Records supplied START
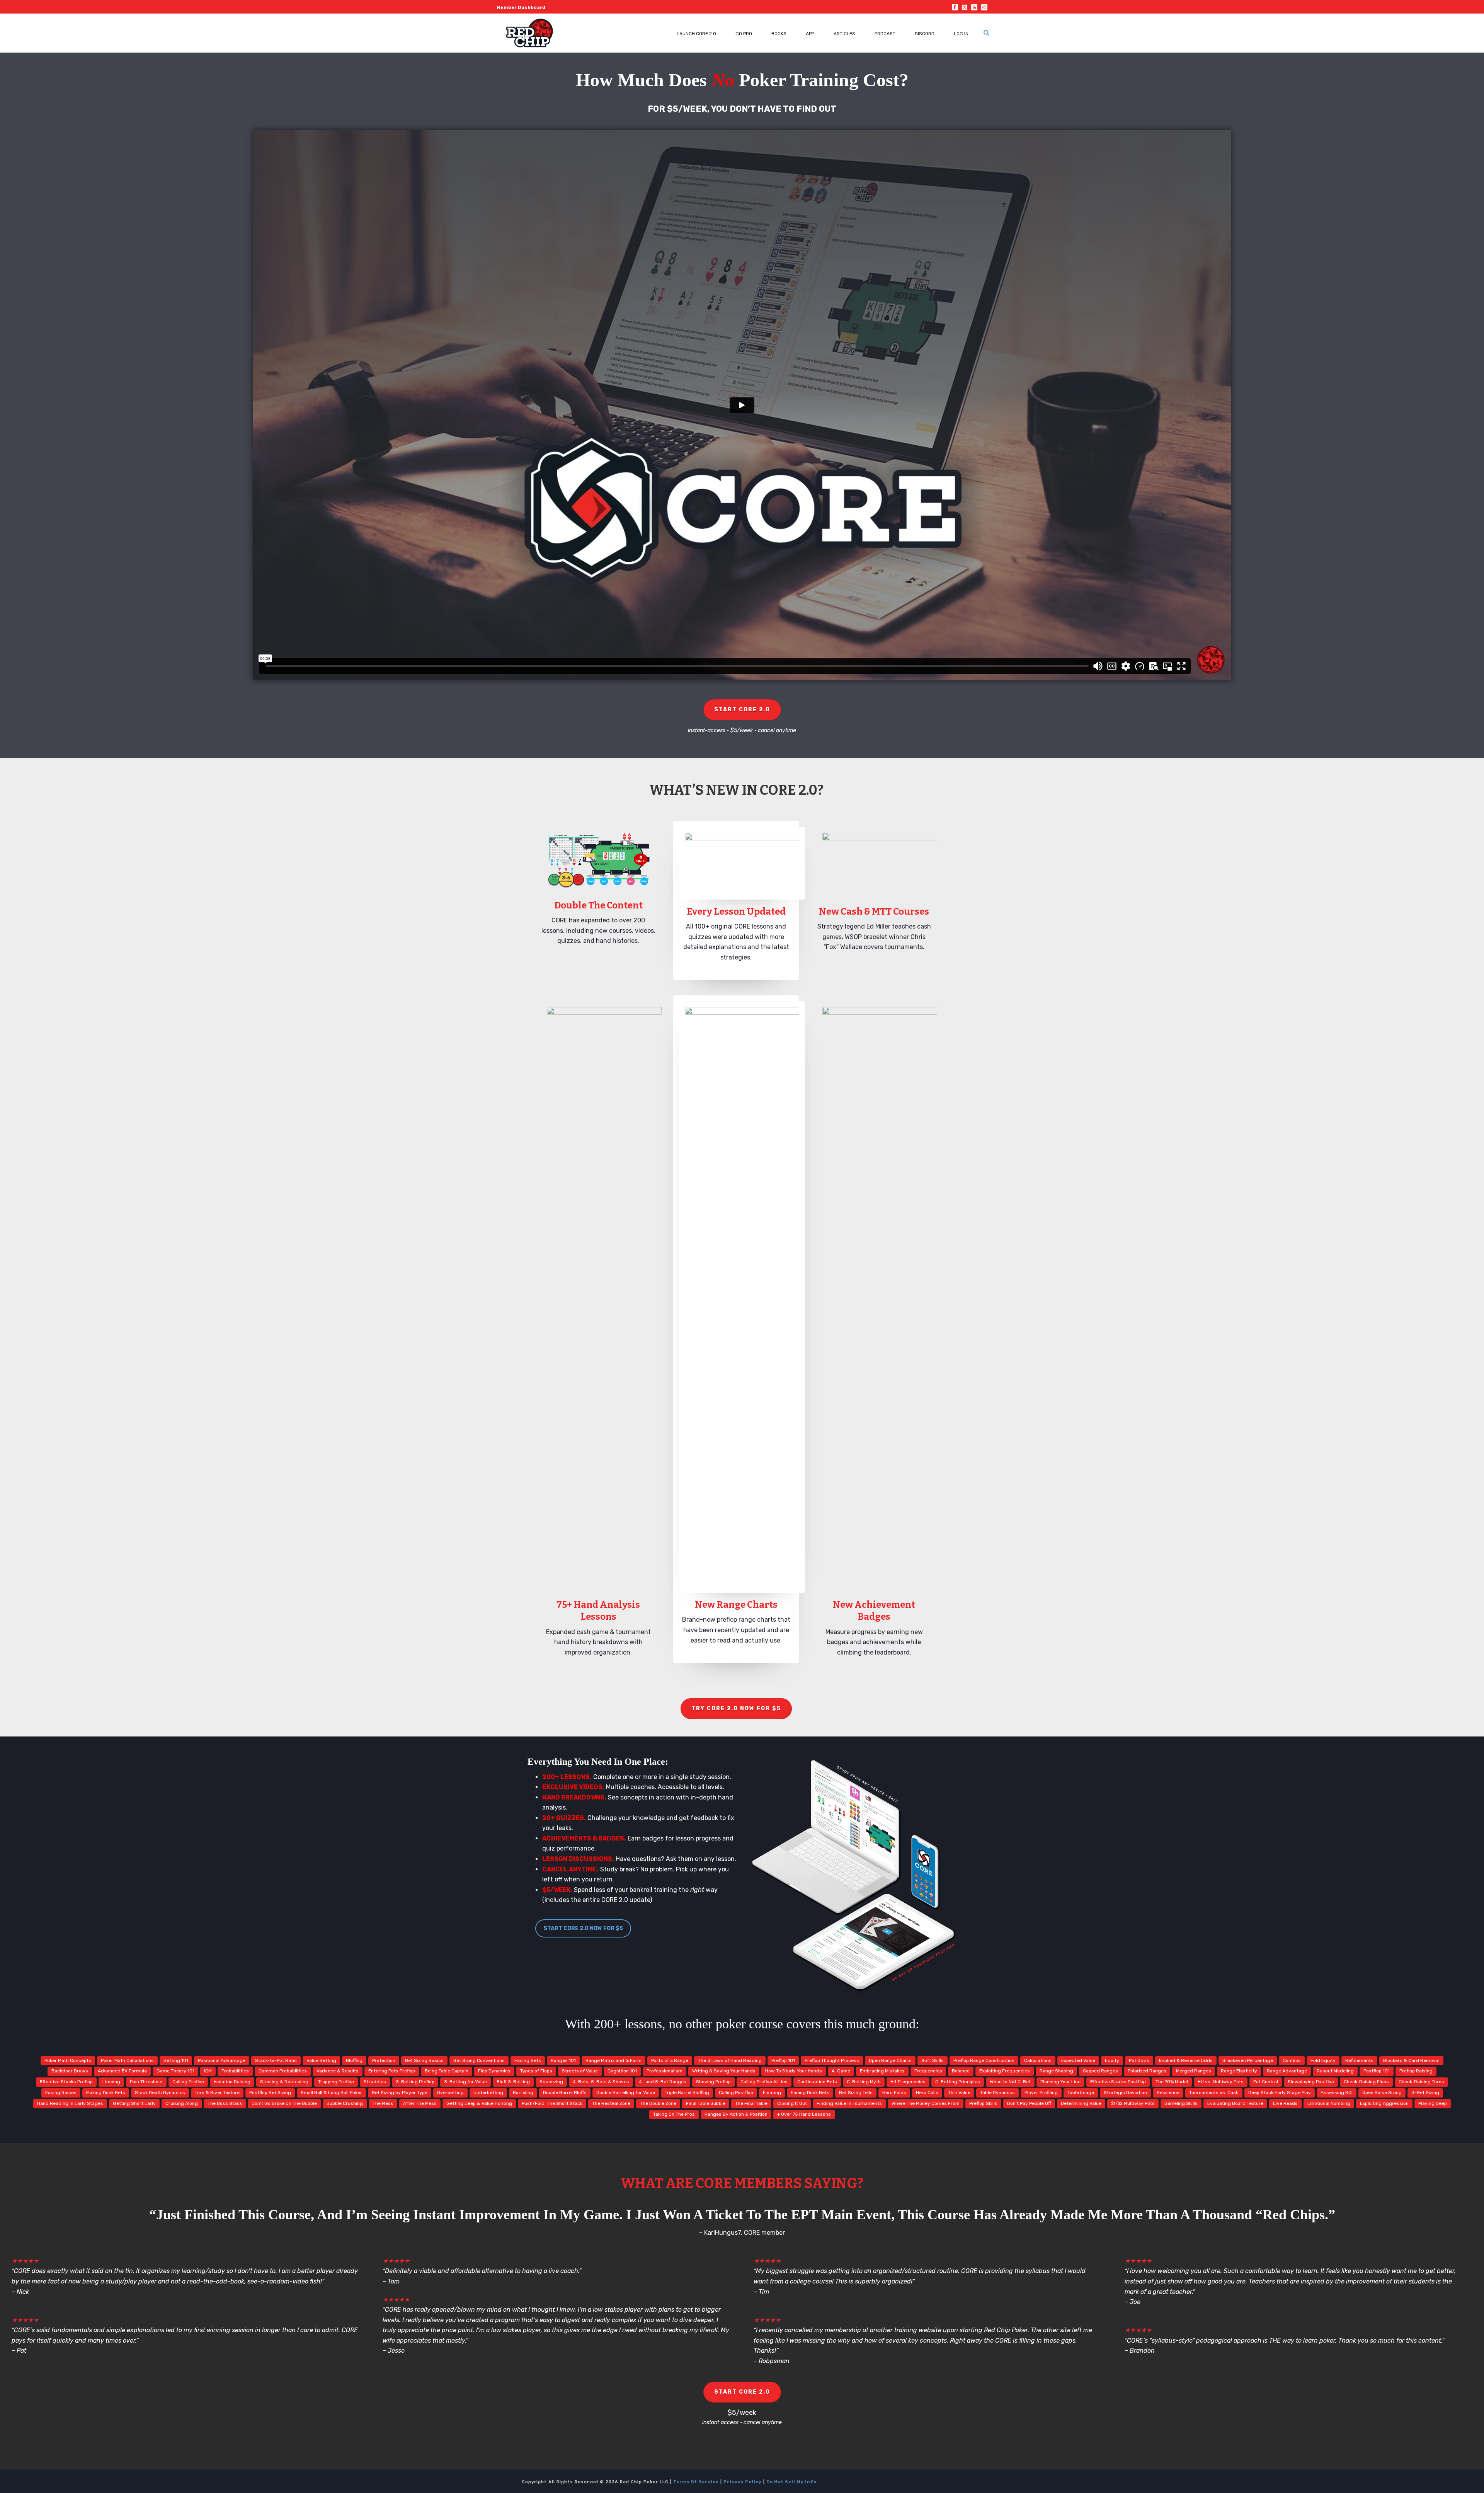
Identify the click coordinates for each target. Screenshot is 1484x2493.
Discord (924, 33)
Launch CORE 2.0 (696, 33)
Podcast (885, 33)
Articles (844, 33)
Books (778, 33)
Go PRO (743, 33)
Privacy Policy (742, 2481)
Records supplied END
How to complete this task: Restate it all word for word: every record, no pictures.

Solution to this exercise:
Identify the click coordinates for each target. Screenshot is 1484x2493.
Discord (924, 33)
Launch CORE 2.0 (696, 33)
Podcast (885, 33)
Articles (844, 33)
Books (778, 33)
Go PRO (743, 33)
Privacy Policy (742, 2481)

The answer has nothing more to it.